Start of RAW RECORDS

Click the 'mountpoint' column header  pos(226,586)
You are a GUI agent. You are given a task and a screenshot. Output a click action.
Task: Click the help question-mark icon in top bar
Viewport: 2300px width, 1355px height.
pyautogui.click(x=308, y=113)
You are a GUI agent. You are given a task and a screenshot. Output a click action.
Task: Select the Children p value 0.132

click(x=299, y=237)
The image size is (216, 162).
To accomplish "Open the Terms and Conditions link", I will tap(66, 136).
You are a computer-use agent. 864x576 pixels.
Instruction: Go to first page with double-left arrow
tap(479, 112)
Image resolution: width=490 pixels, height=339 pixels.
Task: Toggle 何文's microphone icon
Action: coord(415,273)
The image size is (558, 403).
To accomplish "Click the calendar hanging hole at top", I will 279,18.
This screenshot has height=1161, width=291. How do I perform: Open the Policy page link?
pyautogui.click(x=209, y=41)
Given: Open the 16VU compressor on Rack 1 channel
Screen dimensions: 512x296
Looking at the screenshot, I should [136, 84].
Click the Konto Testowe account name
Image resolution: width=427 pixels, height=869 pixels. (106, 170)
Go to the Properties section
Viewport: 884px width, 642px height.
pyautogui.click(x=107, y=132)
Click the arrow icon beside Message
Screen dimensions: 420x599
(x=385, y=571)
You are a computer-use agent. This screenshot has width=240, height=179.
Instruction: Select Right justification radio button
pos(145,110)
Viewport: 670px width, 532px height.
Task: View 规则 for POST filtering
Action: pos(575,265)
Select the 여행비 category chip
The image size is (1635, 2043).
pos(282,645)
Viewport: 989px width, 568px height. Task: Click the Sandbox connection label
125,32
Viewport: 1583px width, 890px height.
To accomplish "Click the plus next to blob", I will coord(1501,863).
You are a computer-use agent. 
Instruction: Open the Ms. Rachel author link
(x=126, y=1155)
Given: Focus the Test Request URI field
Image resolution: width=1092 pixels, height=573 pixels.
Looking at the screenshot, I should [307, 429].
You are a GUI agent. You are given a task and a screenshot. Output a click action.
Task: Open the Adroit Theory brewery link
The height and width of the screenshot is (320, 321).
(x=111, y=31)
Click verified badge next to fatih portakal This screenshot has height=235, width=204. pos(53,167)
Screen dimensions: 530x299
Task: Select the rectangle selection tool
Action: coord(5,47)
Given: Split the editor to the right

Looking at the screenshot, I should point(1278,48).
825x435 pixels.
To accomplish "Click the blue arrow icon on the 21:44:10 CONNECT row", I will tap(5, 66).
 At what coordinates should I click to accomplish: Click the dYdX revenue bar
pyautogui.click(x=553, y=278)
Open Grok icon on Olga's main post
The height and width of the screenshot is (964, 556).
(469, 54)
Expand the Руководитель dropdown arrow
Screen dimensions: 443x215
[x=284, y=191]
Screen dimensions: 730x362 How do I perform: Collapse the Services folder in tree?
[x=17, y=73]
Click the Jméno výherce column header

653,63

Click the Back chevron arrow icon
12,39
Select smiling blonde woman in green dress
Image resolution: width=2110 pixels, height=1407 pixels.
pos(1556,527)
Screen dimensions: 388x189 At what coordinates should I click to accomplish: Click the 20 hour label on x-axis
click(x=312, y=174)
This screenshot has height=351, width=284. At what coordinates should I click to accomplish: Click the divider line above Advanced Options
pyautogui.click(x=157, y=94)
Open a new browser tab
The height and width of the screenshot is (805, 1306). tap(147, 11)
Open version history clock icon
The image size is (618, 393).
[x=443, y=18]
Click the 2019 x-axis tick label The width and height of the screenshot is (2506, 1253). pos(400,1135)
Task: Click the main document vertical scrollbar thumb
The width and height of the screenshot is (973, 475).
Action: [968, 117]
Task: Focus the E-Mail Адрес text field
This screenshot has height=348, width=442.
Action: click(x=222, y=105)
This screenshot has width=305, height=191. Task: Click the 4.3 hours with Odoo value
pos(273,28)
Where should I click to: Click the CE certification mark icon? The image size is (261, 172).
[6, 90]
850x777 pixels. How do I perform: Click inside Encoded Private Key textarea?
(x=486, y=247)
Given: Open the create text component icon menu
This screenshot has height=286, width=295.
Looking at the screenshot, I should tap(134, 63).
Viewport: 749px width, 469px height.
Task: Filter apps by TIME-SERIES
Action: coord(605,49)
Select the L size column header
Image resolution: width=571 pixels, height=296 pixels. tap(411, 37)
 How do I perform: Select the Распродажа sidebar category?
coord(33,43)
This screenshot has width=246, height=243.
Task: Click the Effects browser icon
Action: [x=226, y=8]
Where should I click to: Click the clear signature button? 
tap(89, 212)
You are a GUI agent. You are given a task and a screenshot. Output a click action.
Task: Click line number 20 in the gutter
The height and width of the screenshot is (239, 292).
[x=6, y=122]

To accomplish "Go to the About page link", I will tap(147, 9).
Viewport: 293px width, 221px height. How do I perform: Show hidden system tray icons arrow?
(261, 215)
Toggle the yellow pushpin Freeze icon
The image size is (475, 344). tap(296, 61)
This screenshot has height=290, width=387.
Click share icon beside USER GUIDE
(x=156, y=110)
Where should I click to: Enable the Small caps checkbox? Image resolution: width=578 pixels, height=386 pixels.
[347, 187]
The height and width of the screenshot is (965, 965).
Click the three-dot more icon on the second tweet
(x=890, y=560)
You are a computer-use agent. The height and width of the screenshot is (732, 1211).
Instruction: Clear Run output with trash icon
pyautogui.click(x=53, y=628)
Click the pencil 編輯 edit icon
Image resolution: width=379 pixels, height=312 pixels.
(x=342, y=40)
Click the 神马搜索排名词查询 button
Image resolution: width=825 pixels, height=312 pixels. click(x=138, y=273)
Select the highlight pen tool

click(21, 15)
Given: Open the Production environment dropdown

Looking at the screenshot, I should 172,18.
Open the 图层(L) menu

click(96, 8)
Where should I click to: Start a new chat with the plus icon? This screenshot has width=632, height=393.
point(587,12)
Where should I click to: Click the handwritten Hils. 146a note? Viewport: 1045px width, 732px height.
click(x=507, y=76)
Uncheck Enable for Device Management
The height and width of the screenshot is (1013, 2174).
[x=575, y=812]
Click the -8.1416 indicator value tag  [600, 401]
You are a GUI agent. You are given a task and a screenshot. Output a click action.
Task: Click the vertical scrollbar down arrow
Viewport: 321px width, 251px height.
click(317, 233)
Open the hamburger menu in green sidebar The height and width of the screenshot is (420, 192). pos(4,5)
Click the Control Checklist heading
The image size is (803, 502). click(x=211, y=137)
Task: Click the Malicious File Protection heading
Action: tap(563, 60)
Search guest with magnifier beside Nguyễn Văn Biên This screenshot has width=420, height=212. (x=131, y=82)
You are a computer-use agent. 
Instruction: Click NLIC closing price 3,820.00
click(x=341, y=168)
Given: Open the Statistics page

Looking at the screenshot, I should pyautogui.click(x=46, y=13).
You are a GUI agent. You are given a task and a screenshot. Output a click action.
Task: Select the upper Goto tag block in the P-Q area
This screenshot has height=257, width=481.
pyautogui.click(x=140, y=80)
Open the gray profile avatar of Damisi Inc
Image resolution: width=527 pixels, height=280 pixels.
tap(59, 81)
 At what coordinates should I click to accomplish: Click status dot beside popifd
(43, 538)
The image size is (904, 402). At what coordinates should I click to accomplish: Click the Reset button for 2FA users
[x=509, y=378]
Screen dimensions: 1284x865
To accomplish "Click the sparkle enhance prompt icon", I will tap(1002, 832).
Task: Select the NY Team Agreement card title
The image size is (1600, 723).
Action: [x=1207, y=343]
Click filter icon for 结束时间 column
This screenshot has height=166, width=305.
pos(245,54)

End of RAW RECORDS

Revise the material above so that each "GUI agent" reads "screen agent", keeping everything else the same.

• **RESPONSE BELOW**:
Click the 'mountpoint' column header  pos(226,586)
You are a screen agent. You are given a task and a screenshot. Output a click action.
Task: Click the help question-mark icon in top bar
Viewport: 2300px width, 1355px height.
pyautogui.click(x=308, y=113)
You are a screen agent. You are given a task and a screenshot. Output a click action.
Task: Select the Children p value 0.132

click(x=299, y=237)
The image size is (216, 162).
To accomplish "Open the Terms and Conditions link", I will tap(66, 136).
You are a computer-use agent. 864x576 pixels.
Instruction: Go to first page with double-left arrow
tap(479, 112)
Image resolution: width=490 pixels, height=339 pixels.
Task: Toggle 何文's microphone icon
Action: coord(415,273)
The image size is (558, 403).
To accomplish "Click the calendar hanging hole at top", I will 279,18.
This screenshot has height=1161, width=291. How do I perform: Open the Policy page link?
pyautogui.click(x=209, y=41)
Given: Open the 16VU compressor on Rack 1 channel
Screen dimensions: 512x296
Looking at the screenshot, I should [136, 84].
Click the Konto Testowe account name
Image resolution: width=427 pixels, height=869 pixels. (106, 170)
Go to the Properties section
Viewport: 884px width, 642px height.
pyautogui.click(x=107, y=132)
Click the arrow icon beside Message
Screen dimensions: 420x599
(x=385, y=571)
You are a computer-use agent. This screenshot has width=240, height=179.
Instruction: Select Right justification radio button
pos(145,110)
Viewport: 670px width, 532px height.
Task: View 规则 for POST filtering
Action: pos(575,265)
Select the 여행비 category chip
The image size is (1635, 2043).
pos(282,645)
Viewport: 989px width, 568px height. Task: Click the Sandbox connection label
125,32
Viewport: 1583px width, 890px height.
To accomplish "Click the plus next to blob", I will coord(1501,863).
You are a computer-use agent. 
Instruction: Open the Ms. Rachel author link
(x=126, y=1155)
Given: Focus the Test Request URI field
Image resolution: width=1092 pixels, height=573 pixels.
Looking at the screenshot, I should [307, 429].
You are a screen agent. You are given a task and a screenshot. Output a click action.
Task: Open the Adroit Theory brewery link
The height and width of the screenshot is (320, 321).
(x=111, y=31)
Click verified badge next to fatih portakal This screenshot has height=235, width=204. pos(53,167)
Screen dimensions: 530x299
Task: Select the rectangle selection tool
Action: coord(5,47)
Given: Split the editor to the right

Looking at the screenshot, I should point(1278,48).
825x435 pixels.
To accomplish "Click the blue arrow icon on the 21:44:10 CONNECT row", I will tap(5, 66).
 At what coordinates should I click to accomplish: Click the dYdX revenue bar
pyautogui.click(x=553, y=278)
Open Grok icon on Olga's main post
The height and width of the screenshot is (964, 556).
(469, 54)
Expand the Руководитель dropdown arrow
Screen dimensions: 443x215
[x=284, y=191]
Screen dimensions: 730x362 How do I perform: Collapse the Services folder in tree?
[x=17, y=73]
Click the Jméno výherce column header

653,63

Click the Back chevron arrow icon
12,39
Select smiling blonde woman in green dress
Image resolution: width=2110 pixels, height=1407 pixels.
pos(1556,527)
Screen dimensions: 388x189 At what coordinates should I click to accomplish: Click the 20 hour label on x-axis
click(x=312, y=174)
This screenshot has height=351, width=284. At what coordinates should I click to accomplish: Click the divider line above Advanced Options
pyautogui.click(x=157, y=94)
Open a new browser tab
The height and width of the screenshot is (805, 1306). tap(147, 11)
Open version history clock icon
The image size is (618, 393).
[x=443, y=18]
Click the 2019 x-axis tick label The width and height of the screenshot is (2506, 1253). pos(400,1135)
Task: Click the main document vertical scrollbar thumb
The width and height of the screenshot is (973, 475).
Action: [968, 117]
Task: Focus the E-Mail Адрес text field
This screenshot has height=348, width=442.
Action: click(x=222, y=105)
This screenshot has width=305, height=191. Task: Click the 4.3 hours with Odoo value
pos(273,28)
Where should I click to: Click the CE certification mark icon? The image size is (261, 172).
[6, 90]
850x777 pixels. How do I perform: Click inside Encoded Private Key textarea?
(x=486, y=247)
Given: Open the create text component icon menu
This screenshot has height=286, width=295.
Looking at the screenshot, I should tap(134, 63).
Viewport: 749px width, 469px height.
Task: Filter apps by TIME-SERIES
Action: coord(605,49)
Select the L size column header
Image resolution: width=571 pixels, height=296 pixels. tap(411, 37)
 How do I perform: Select the Распродажа sidebar category?
coord(33,43)
This screenshot has width=246, height=243.
Task: Click the Effects browser icon
Action: [x=226, y=8]
Where should I click to: Click the clear signature button? 
tap(89, 212)
You are a screen agent. You are given a task and a screenshot. Output a click action.
Task: Click line number 20 in the gutter
The height and width of the screenshot is (239, 292).
[x=6, y=122]

To accomplish "Go to the About page link", I will tap(147, 9).
Viewport: 293px width, 221px height. How do I perform: Show hidden system tray icons arrow?
(261, 215)
Toggle the yellow pushpin Freeze icon
The image size is (475, 344). tap(296, 61)
This screenshot has height=290, width=387.
Click share icon beside USER GUIDE
(x=156, y=110)
Where should I click to: Enable the Small caps checkbox? Image resolution: width=578 pixels, height=386 pixels.
[347, 187]
The height and width of the screenshot is (965, 965).
Click the three-dot more icon on the second tweet
(x=890, y=560)
You are a computer-use agent. The height and width of the screenshot is (732, 1211).
Instruction: Clear Run output with trash icon
pyautogui.click(x=53, y=628)
Click the pencil 編輯 edit icon
Image resolution: width=379 pixels, height=312 pixels.
(x=342, y=40)
Click the 神马搜索排名词查询 button
Image resolution: width=825 pixels, height=312 pixels. click(x=138, y=273)
Select the highlight pen tool

click(21, 15)
Given: Open the Production environment dropdown

Looking at the screenshot, I should 172,18.
Open the 图层(L) menu

click(96, 8)
Where should I click to: Start a new chat with the plus icon? This screenshot has width=632, height=393.
point(587,12)
Where should I click to: Click the handwritten Hils. 146a note? Viewport: 1045px width, 732px height.
click(x=507, y=76)
Uncheck Enable for Device Management
The height and width of the screenshot is (1013, 2174).
[x=575, y=812]
Click the -8.1416 indicator value tag  [600, 401]
You are a screen agent. You are given a task and a screenshot. Output a click action.
Task: Click the vertical scrollbar down arrow
Viewport: 321px width, 251px height.
click(317, 233)
Open the hamburger menu in green sidebar The height and width of the screenshot is (420, 192). pos(4,5)
Click the Control Checklist heading
The image size is (803, 502). click(x=211, y=137)
Task: Click the Malicious File Protection heading
Action: tap(563, 60)
Search guest with magnifier beside Nguyễn Văn Biên This screenshot has width=420, height=212. (x=131, y=82)
You are a computer-use agent. 
Instruction: Click NLIC closing price 3,820.00
click(x=341, y=168)
Given: Open the Statistics page

Looking at the screenshot, I should pyautogui.click(x=46, y=13).
You are a screen agent. You are given a task and a screenshot. Output a click action.
Task: Select the upper Goto tag block in the P-Q area
This screenshot has height=257, width=481.
pyautogui.click(x=140, y=80)
Open the gray profile avatar of Damisi Inc
Image resolution: width=527 pixels, height=280 pixels.
tap(59, 81)
 At what coordinates should I click to accomplish: Click status dot beside popifd
(43, 538)
The image size is (904, 402). At what coordinates should I click to accomplish: Click the Reset button for 2FA users
[x=509, y=378]
Screen dimensions: 1284x865
To accomplish "Click the sparkle enhance prompt icon", I will tap(1002, 832).
Task: Select the NY Team Agreement card title
The image size is (1600, 723).
Action: [x=1207, y=343]
Click filter icon for 结束时间 column
This screenshot has height=166, width=305.
pos(245,54)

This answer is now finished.